Business: The Company File

Swiss bank suspends workers

Japan is battling against its worst recession since Wolrd War II

Japan's financial regulators are finding it difficult to get to the bottom of the massive debt problems in the banking sector.

Swiss bank Credit Suisse First Boston has suspended some of its employees for obstructing an inquiry in Tokyo by Japanese financial regulators.

The inquiry is part of a Japanese probe into the behaviour of a number of foreign banks, which reportedly could reveal embarrassing connections with attempts by some of Japan's own banks to conceal huge bad debts.


[ image: Sakura Bank was one of the institutions to announce hefty losses]
Sakura Bank was one of the institutions to announce hefty losses
Japan's regulators have begun taking a hard look at the role played by foreign banks in Tokyo.

For years Japanese banks have been criticised for hiding the true extent of their bad debts, totalling hundreds of billions of dollars, through clever accounting tricks.

Now it seems that some overseas banks might have helped them do it, with schemes that involved shuffling money through different accounts.

The BBC's Mark Fisher says that exactly which manouevres are legal and which are not, can often be difficult to pin down in Japan - and the banks are likely to argue they have done nothing wrong.

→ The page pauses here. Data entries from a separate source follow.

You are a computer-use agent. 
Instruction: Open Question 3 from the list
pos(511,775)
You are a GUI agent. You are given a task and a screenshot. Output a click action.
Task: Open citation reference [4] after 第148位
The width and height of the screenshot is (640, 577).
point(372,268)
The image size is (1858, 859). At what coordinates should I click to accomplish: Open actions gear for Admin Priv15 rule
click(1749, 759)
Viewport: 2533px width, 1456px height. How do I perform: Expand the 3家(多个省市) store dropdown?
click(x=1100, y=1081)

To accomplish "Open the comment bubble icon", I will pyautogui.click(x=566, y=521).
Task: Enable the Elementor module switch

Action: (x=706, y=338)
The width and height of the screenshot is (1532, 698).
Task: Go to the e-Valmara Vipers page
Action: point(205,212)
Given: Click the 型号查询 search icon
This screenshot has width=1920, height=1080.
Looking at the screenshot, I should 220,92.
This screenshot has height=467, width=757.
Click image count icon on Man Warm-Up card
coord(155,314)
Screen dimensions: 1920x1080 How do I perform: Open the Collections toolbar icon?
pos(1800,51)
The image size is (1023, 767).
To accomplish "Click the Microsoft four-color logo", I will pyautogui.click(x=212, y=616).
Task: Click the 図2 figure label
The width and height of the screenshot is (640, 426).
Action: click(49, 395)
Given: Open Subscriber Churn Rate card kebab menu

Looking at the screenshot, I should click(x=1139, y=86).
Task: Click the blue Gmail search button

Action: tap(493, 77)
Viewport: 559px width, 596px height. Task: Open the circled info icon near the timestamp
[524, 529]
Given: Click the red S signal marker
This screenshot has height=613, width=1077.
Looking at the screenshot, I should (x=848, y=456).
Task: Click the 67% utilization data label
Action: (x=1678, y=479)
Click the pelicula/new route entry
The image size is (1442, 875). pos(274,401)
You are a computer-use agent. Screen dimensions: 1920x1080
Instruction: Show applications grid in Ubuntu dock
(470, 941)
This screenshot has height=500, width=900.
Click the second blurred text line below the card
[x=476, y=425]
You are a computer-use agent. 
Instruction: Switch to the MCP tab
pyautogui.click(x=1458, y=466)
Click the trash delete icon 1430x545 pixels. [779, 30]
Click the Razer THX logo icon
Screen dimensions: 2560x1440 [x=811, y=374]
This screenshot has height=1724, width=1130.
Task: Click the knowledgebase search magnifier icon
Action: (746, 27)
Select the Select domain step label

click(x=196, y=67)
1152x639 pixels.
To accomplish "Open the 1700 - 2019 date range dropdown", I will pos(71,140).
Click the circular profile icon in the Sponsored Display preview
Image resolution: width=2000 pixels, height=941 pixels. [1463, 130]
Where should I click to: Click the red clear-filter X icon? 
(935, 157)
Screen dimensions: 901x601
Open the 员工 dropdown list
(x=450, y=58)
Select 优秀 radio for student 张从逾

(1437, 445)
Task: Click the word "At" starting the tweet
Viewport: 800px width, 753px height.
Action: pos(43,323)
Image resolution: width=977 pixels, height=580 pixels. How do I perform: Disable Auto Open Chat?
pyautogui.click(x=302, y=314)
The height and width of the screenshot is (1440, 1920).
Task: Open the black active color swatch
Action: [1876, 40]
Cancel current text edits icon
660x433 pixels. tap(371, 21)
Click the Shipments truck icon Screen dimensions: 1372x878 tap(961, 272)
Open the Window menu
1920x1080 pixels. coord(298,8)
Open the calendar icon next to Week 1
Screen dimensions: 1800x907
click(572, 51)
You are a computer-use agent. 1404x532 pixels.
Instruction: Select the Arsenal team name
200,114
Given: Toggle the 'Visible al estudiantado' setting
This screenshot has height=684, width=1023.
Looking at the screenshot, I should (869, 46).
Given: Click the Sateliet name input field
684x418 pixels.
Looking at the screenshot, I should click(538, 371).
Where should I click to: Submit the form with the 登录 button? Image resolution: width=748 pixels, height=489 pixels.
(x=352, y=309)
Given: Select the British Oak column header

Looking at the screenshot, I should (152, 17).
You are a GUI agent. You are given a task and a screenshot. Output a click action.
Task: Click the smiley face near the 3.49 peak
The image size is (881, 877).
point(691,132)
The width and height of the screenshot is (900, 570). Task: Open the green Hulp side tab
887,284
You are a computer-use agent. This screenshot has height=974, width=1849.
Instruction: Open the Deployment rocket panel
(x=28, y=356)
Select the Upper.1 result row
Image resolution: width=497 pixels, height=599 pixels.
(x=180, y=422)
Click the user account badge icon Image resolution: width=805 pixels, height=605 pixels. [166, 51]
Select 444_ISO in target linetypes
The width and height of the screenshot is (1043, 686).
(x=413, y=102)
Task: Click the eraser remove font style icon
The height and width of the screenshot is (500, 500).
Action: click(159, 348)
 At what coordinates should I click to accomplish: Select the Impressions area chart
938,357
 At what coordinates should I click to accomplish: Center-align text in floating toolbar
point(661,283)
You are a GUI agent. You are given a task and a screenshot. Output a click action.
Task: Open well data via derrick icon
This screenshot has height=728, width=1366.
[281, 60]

Credit Suisse First Boston says its employee suspensions are not connected to any such cover-up, and are related to separate dealings in shares.

It has admitted that its employees destroyed documents so that Japanese regulators could not see them.

But it said "there was no evidence of efforts to conceal derivatives transactions, or transactions involving failed Japanese financial institutions."

Crippling debt

The probe into foreign banks is part of an effort by the authorities to impose stricter standards of disclosure, and behaviour, right across the Japanese financial sector.

The bad debts of Japan's banks, many of them dating back to the boom times of the 1980s, have been a serious drag on the economy for the whole of this decade, and the authorities say they are determined to ensure such debts cannot be run up in future.

On Friday eight of Japan's biggest banks announced they had lost a total of $25bn last year because of bad debts, and they admitted that plenty of other problem loans have yet to be dealt with fully.

Top-ranked Tokyo-Mitsubishi Bank Ltd, the only major commercial bank which has not taken part in a taxpayer-financed bailout of the industry, said its parent company problem loans total 2.16 trillion yen ($17.42bn) - up from 1.86 trillion yen ($15.0bn) last September.

BTM's announcement came one day after another leading bank, Sanwa Bank Ltd, unveiled a steep parent current loss of 653.45bn yen for 1998/99, also due to mopping up bad loans.

Seven other major banks - Sumitomo Bank, Dai-Ichi Kangyo Bank, Sakura Bank, Tokai Bank, Asahi Bank, Fuji Bank, Bank of Yokohama - announced similar losses.

"It is becoming clear that the current round of restructuring undertaken by the banks will not revive their fortunes," said James Fiorillo, senior analyst at ING Barings.

"One of the more painful exercises for the financial administrators over the next six months will be an admission of the true scope of the distressed debt dilemma in Japan."

The Japanese government, udner pressure from the international economy, has pumped billions into a rescue package for its banks.

Their bad debts - accumulated during the "bubble era" when Japanese property prices were rising - are thought to amount to $600bn.